Acute respiratory failure requires emergency treatment. Call 9-1-1 if you suddenly experience trouble breathing, feel confused, or if your family or caregivers notice a bluish color on your skin or lips.

Watch a video to learn more about respiratory failure and what it is. Medical Illustration Copyright © 2022 Nucleus Medical Media, All rights reserved

Respiratory failure is a serious condition that makes it difficult to breathe on your own. Respiratory failure develops when the lungs can’t get enough oxygen into the blood.

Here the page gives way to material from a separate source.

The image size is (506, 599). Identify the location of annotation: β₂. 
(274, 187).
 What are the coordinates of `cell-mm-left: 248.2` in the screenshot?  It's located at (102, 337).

We breathe oxygen from the air into our lungs, and we breathe out carbon dioxide, which is a waste gas made in the body’s cells. Breathing is essential to life itself. Oxygen must pass from our lungs into our blood for our tissues and organs to work properly.

Buildup of carbon dioxide can damage tissues and organs and prevent or slow oxygen delivery to the body.

Acute respiratory failure happens quickly and without much warning. It is often caused by a disease or injury that affects your breathing, such as pneumonia, opioid overdose, stroke, or a lung or spinal cord injury

Respiratory failure can also develop slowly. When it does, it is called chronic respiratory failure. Symptoms include shortness of breath or feeling like you can’t get enough air, extreme tiredness, an inability to exercise as you did before, and sleepiness.

A doctor may diagnose you with respiratory failure based on the oxygen and carbon dioxide levels in your blood, a physical exam to see how fast and shallow your breathing is and how hard you are working to breathe, as well as the results of lung function tests.

If you are diagnosed with a serious lung disease such as respiratory failure, you may need extra oxygen through tubes in your nose or support with a breathing machine called a ventilator.